Nach Absturz ins Mittelmaß ist Stoch wieder obenauf

Garmisch-Partenkirchen · Nach seinen Olympiasiegen lief bei Kamil Stoch nicht mehr viel zusammen. Nun greift Polens Skisprung-Idol nach seinem ersten Sieg bei der Vierschanzentournee und profitiert dabei von einem, der den Deutschen jetzt fehlt.

Dieser Kerl hat die Ruhe weg. "Ich muss nicht der Beste sein. Mir reicht es, wenn ich nach einem Sprung glücklich bin", sagte Kamil Stoch während der Pressekonferenz bei der Vierschanzentournee nach seinem zweiten Platz beim Springen in Garmisch. Währenddessen meldete sich sein Mobiltelefon. Stoch ging ran und gab entspannt seine Befindlichkeit ins heimische Polen durch - die Kontrahenten Daniel Andre Tande und Stefan Kraft neben ihm auf dem Podest grinsten breit.

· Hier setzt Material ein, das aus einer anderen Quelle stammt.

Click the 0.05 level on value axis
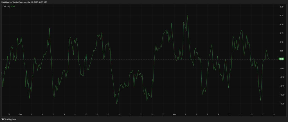Image resolution: width=288 pixels, height=122 pixels. click(281, 51)
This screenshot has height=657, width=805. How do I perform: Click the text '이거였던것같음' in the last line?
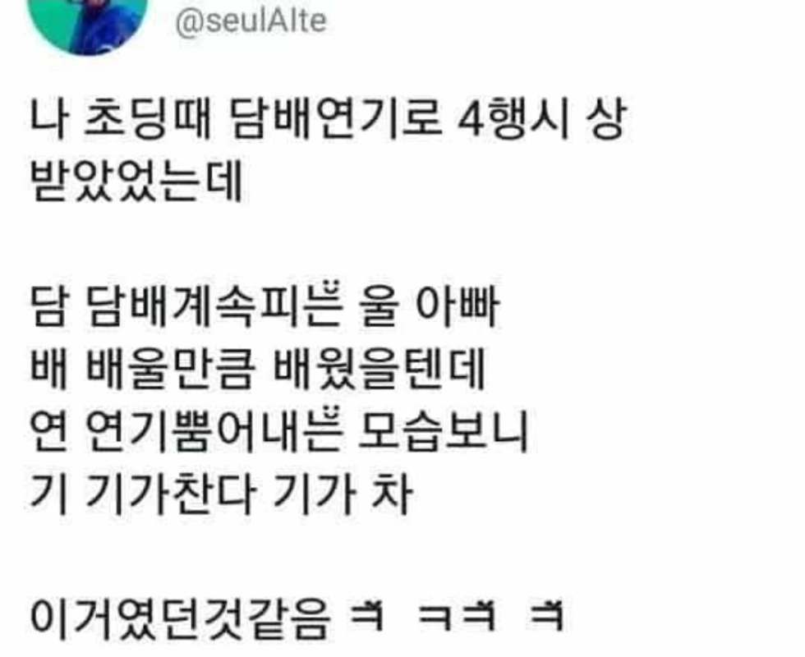tap(179, 617)
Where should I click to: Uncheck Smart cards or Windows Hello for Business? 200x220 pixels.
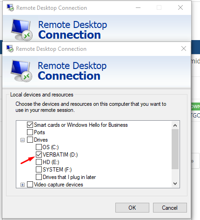click(30, 125)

Was anderen als Unhöflichkeit ausgelegt worden wäre, wird dem 29-Jährigen gerne nachgesehen. Schließlich ist Stoch mit seiner charmanten Art nicht nur einer der meistgeachteten Artisten im Schanzen-Zirkus. Auch sportlich ist der Doppel-Olympiasieger von Sotschi eine große Nummer - und nach zwei verkorksten Jahren hat er, um die Telefon-Episode noch einmal aufzunehmen, wieder Anschluss. Mehr als das: Im reifen Springer-Alter ist Stoch auf dem Wege zu seinem ersten Vierschanzentournee-Gesamtsieg. Er geht als Spitzenreiter ins dritte Springen morgen in Innsbruck. "Daran denke ich im Moment gar nicht - es können noch viele gewinnen", sagte Stoch. Die aussichtsreichsten Mitbewerber saßen direkt neben ihm: Der Österreicher Kraft, Sieger von Oberstdorf, liegt nur 0,8 Punkte zurück - umgerechnet nicht einmal ein halber Meter. Der Norweger Tande, Sieger von Garmisch, ist 6,6 Punkte dahinter. Dies wurde auch Stoch so dargelegt, allein: Es kümmerte ihn herzlich wenig, er sinnierte lieber über dies und das und wirkte zufrieden mit sich und der Welt.

Ein Gefühl, das dem Perfektionisten abhanden gekommen war. Der Spätstarter hatte erst 2011 - nach sieben Jahren im Weltcup - sein erstes Springen gewonnen. Zwei Monate vor dem Rücktritt seines großen Landsmannes Adam Malysz war das. Die Thronübergabe von König Adam zu Kaiser Kamil klappte fließend. Stoch wurde Weltmeister, Olympiasieger, Gesamtweltcupsieger - und verabschiedete sich wieder ins Mittelmaß. Dort holte ihn im Sommer Stefan Horngacher ab. Der Österreicher, bis dahin Assistent des deutschen Bundestrainers Werner Schuster, machte Stoch als Nationaltrainer in Rekordzeit flott. "Stefan hat einiges in unserem System geändert", sagte Stoch. Bei ihm reichte es, dass Horngacher die Anlaufposition korrigierte - "das war der entscheidende Punkt". Horngachers diagnostische Fähigkeiten fehlen nun den Deutschen.